Records from a dataset:
────
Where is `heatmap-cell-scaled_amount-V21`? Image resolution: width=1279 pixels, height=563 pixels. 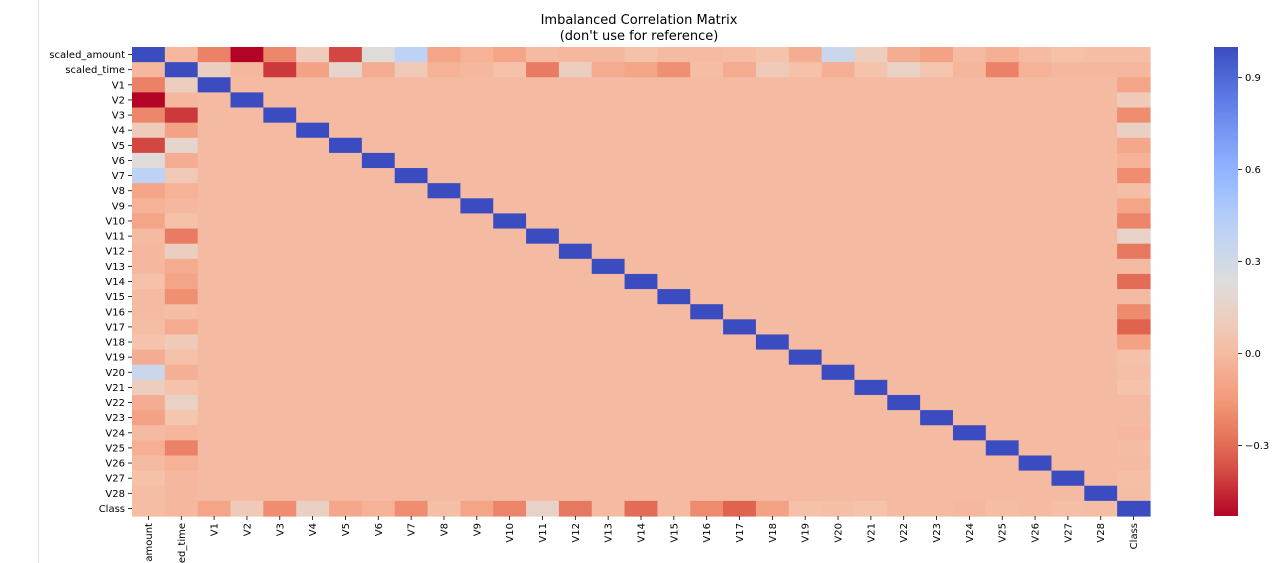 heatmap-cell-scaled_amount-V21 is located at coordinates (871, 55).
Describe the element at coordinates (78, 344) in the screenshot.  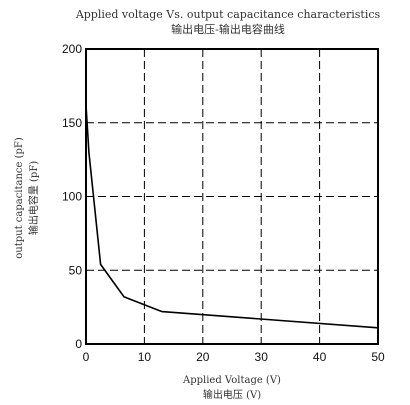
I see `y-tick-label: 0` at that location.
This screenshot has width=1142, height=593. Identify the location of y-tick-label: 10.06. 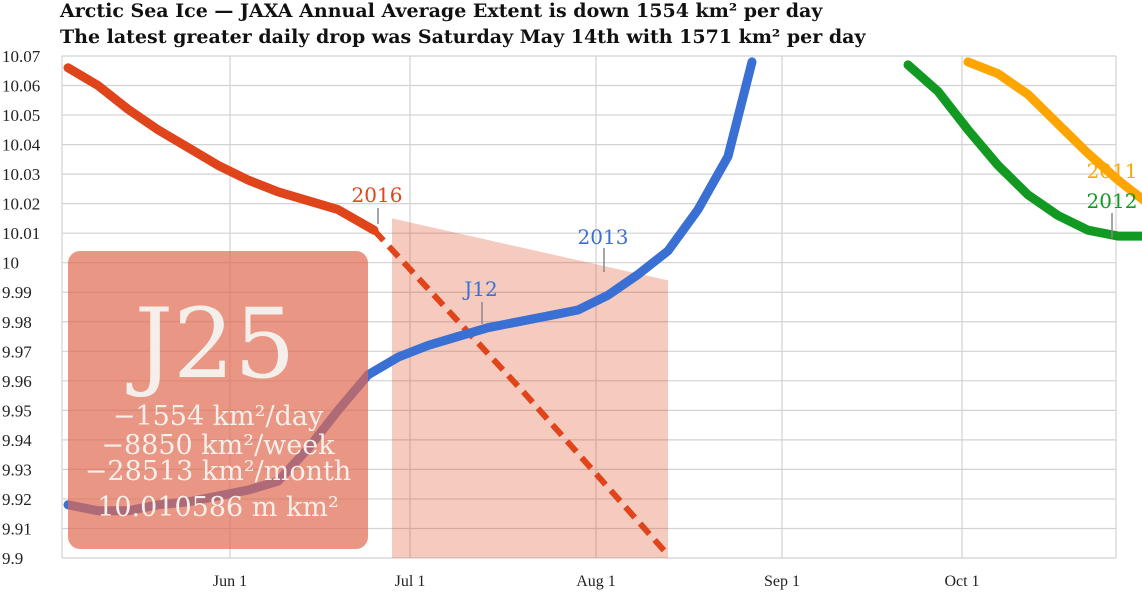
(21, 86).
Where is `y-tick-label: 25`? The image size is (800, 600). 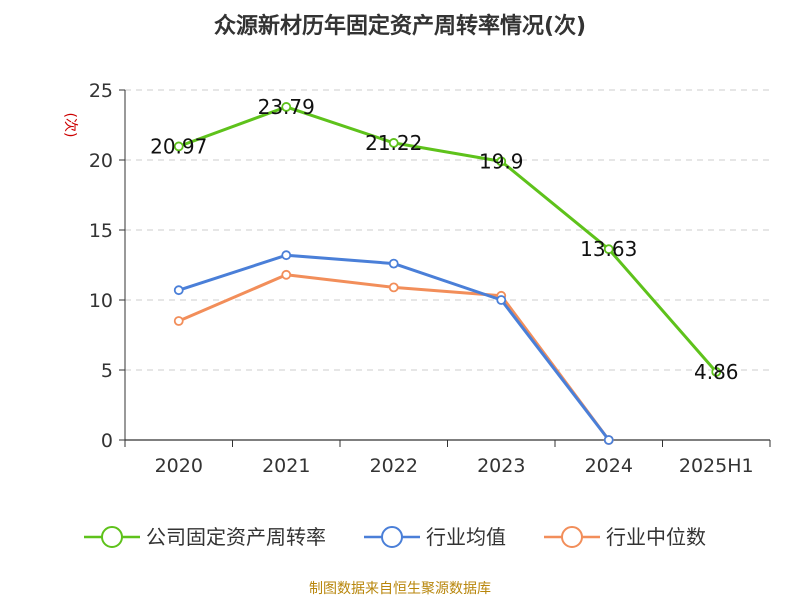 y-tick-label: 25 is located at coordinates (101, 91).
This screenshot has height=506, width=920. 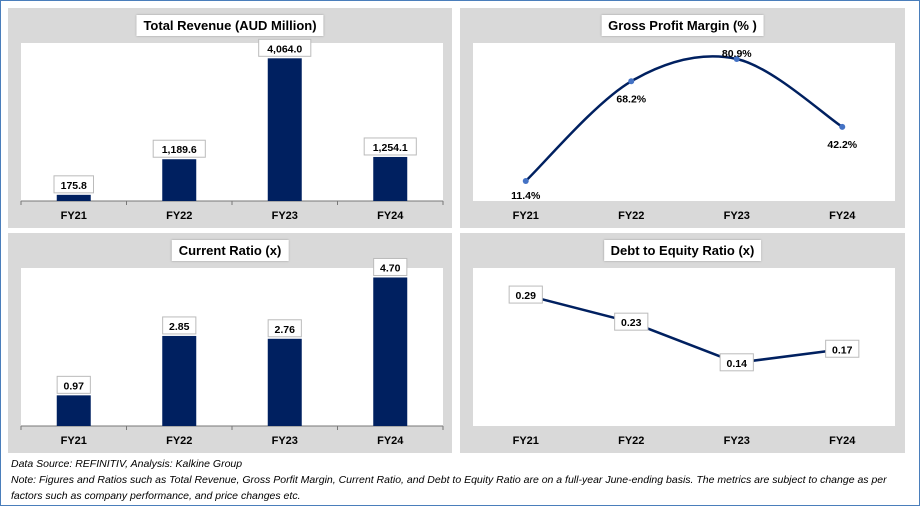 I want to click on data-label: 11.4%, so click(x=526, y=196).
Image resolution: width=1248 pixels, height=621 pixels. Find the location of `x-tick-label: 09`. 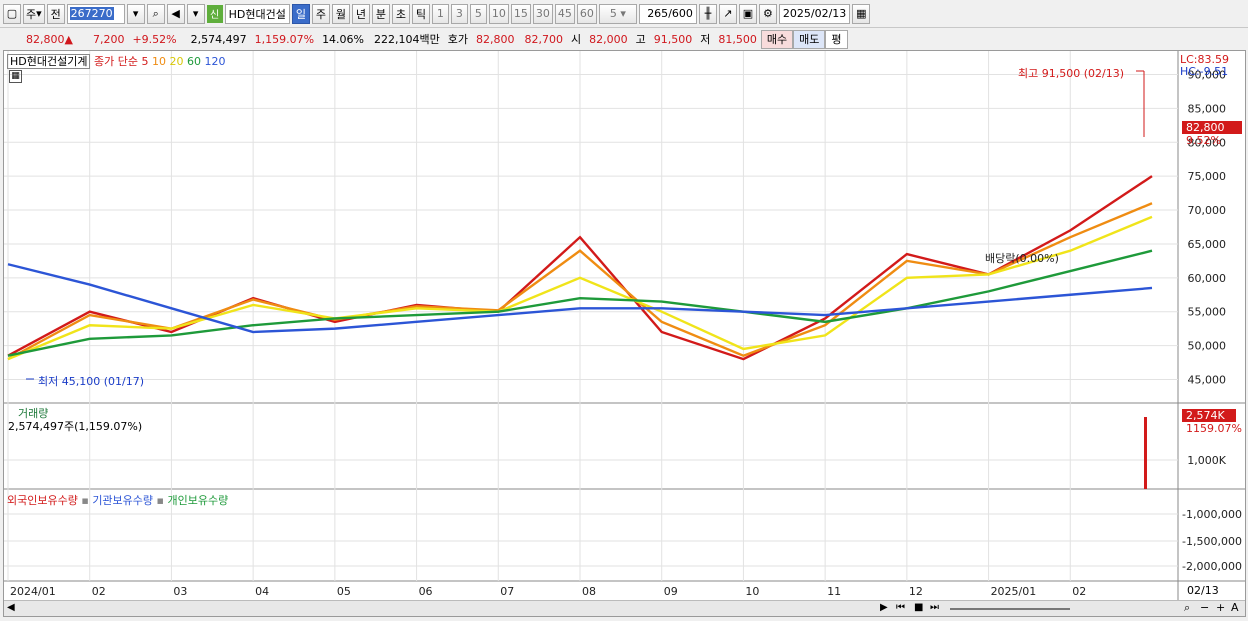

x-tick-label: 09 is located at coordinates (671, 592).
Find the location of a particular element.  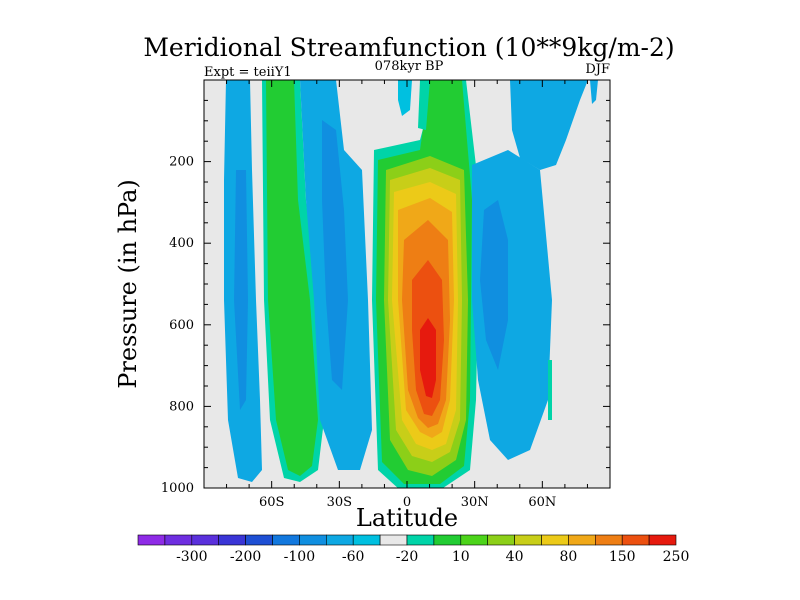

x-axis-label: Latitude is located at coordinates (407, 518).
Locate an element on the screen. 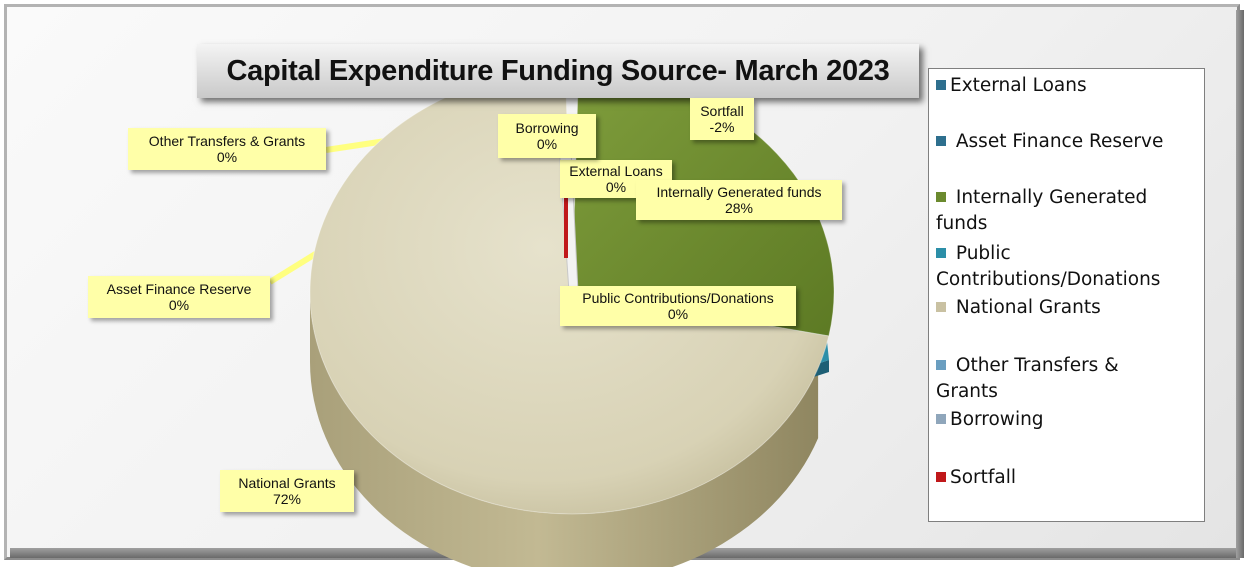 The image size is (1247, 567). legend-item-borrowing: Borrowing is located at coordinates (990, 420).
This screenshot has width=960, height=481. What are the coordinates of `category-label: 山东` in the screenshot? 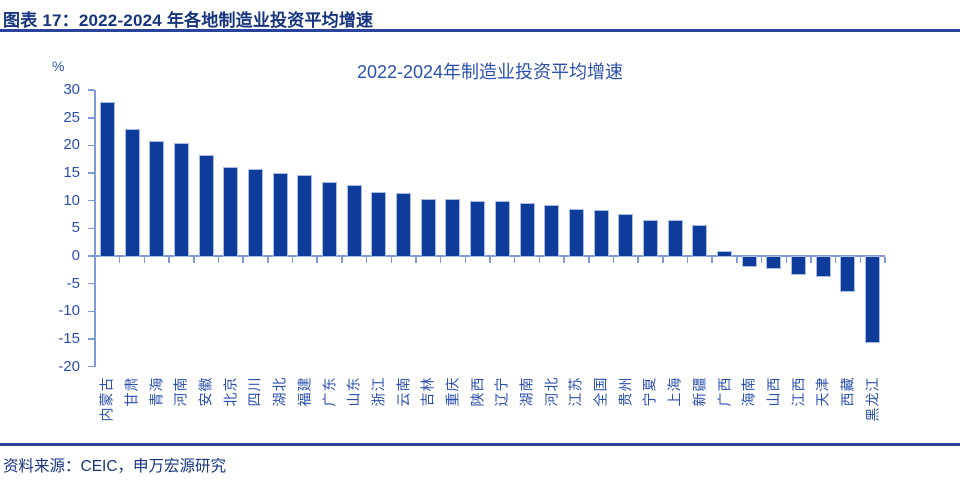 It's located at (354, 391).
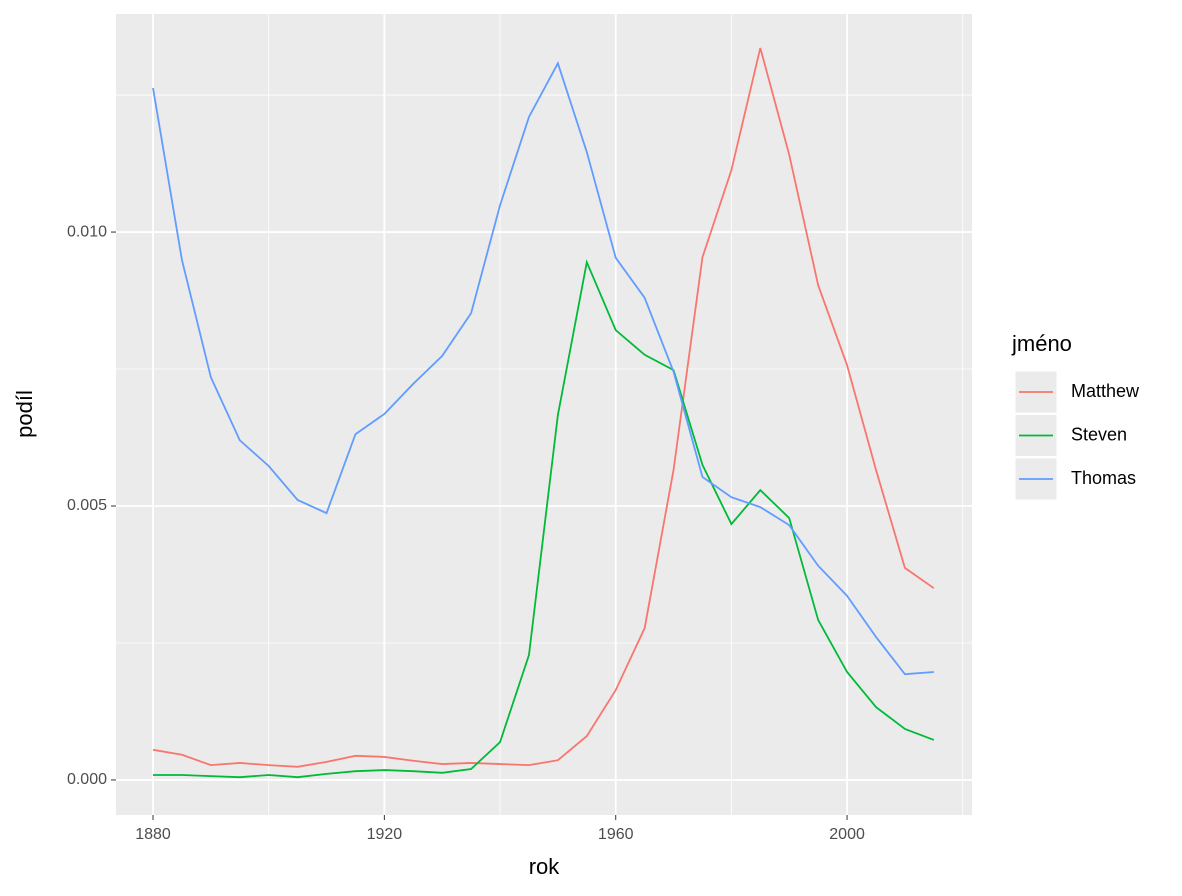 The image size is (1182, 896). What do you see at coordinates (87, 506) in the screenshot?
I see `y-tick-label: 0.005` at bounding box center [87, 506].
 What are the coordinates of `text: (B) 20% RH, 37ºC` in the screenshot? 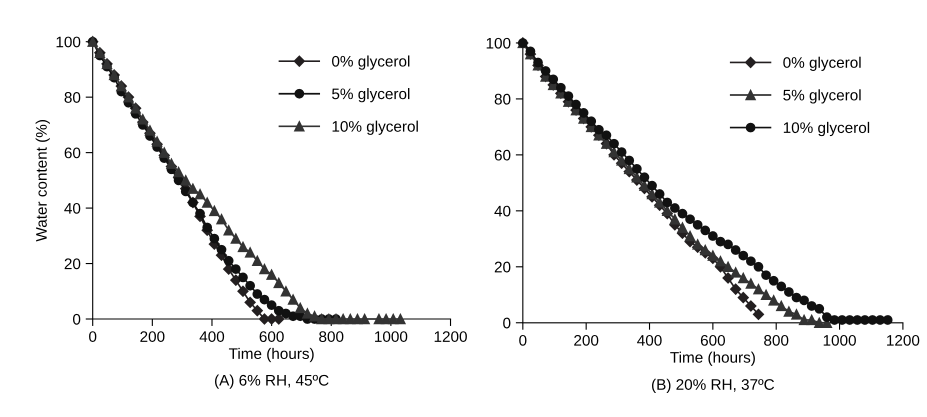 It's located at (713, 386).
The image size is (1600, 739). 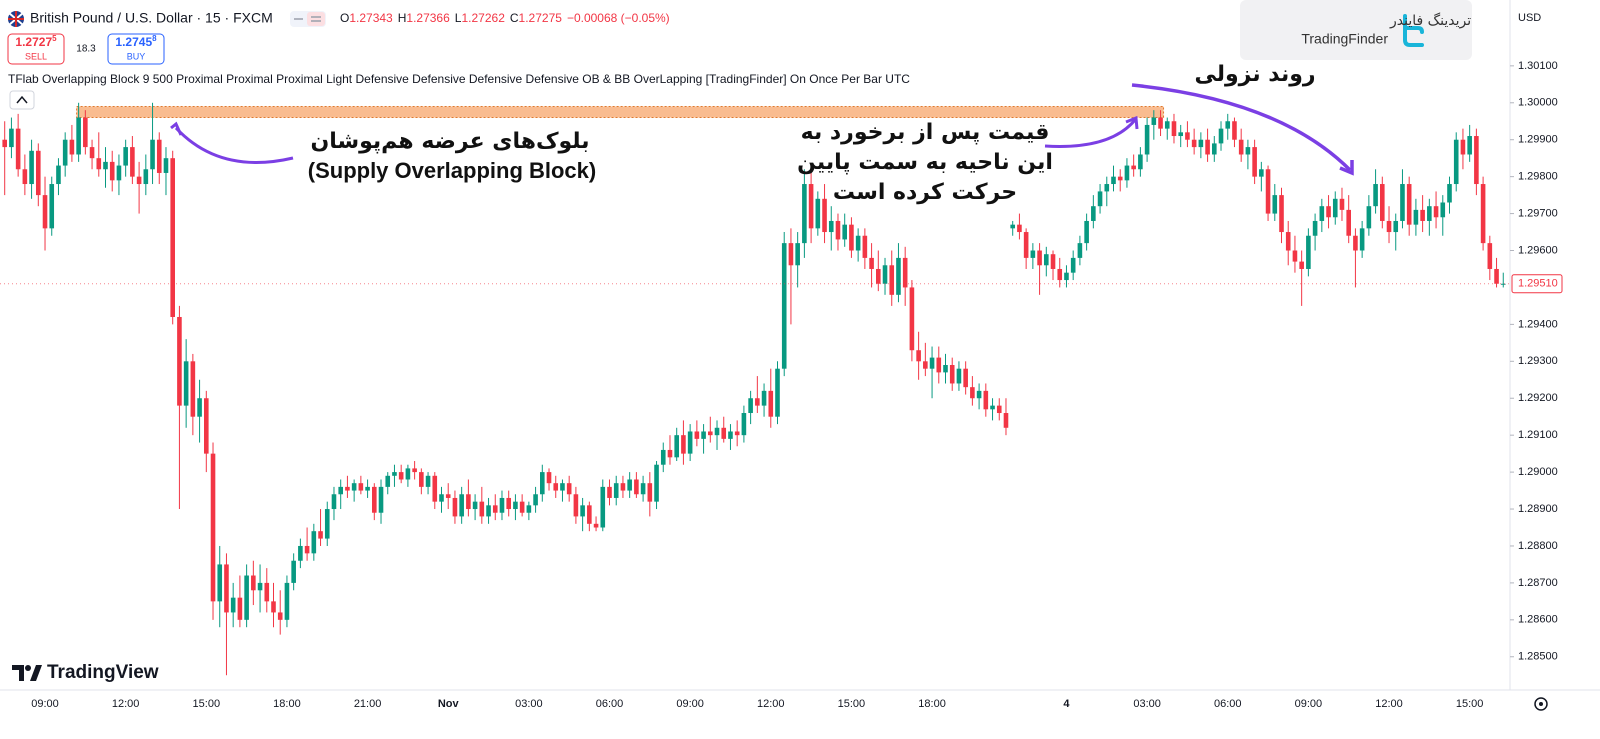 What do you see at coordinates (1356, 30) in the screenshot?
I see `brand-logo` at bounding box center [1356, 30].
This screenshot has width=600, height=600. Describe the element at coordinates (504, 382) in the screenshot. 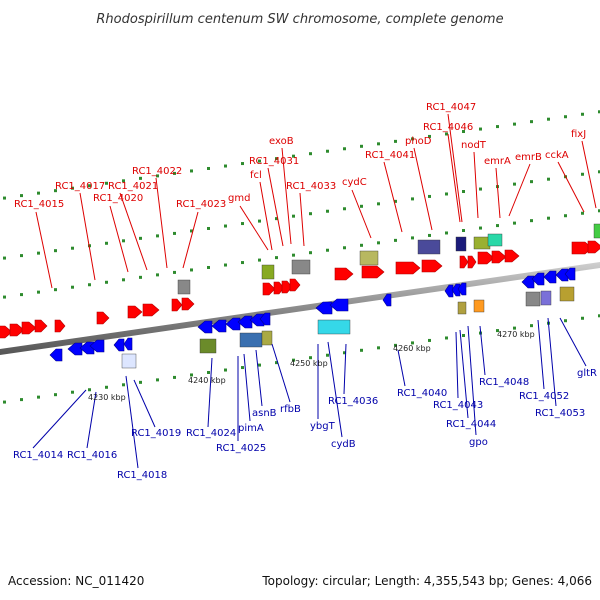

I see `gene-label-rc1-4048: RC1_4048` at that location.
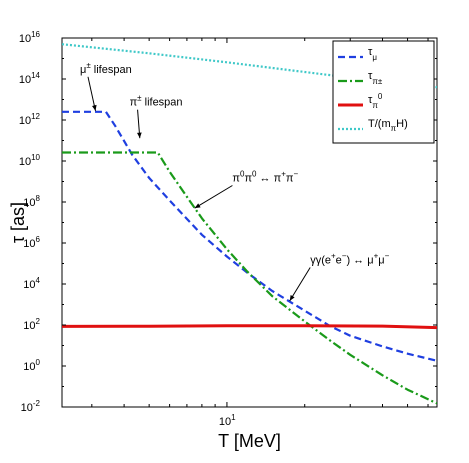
────
Rewrite the lines from the one containing "This screenshot has width=600, height=600." through the end of the lines, changing "Describe" to "Identify" and keeping everything else the same. Leave the pictures out of your answer.

This screenshot has width=600, height=600. Identify the element at coordinates (504, 382) in the screenshot. 

I see `gene-label-rc1-4048: RC1_4048` at that location.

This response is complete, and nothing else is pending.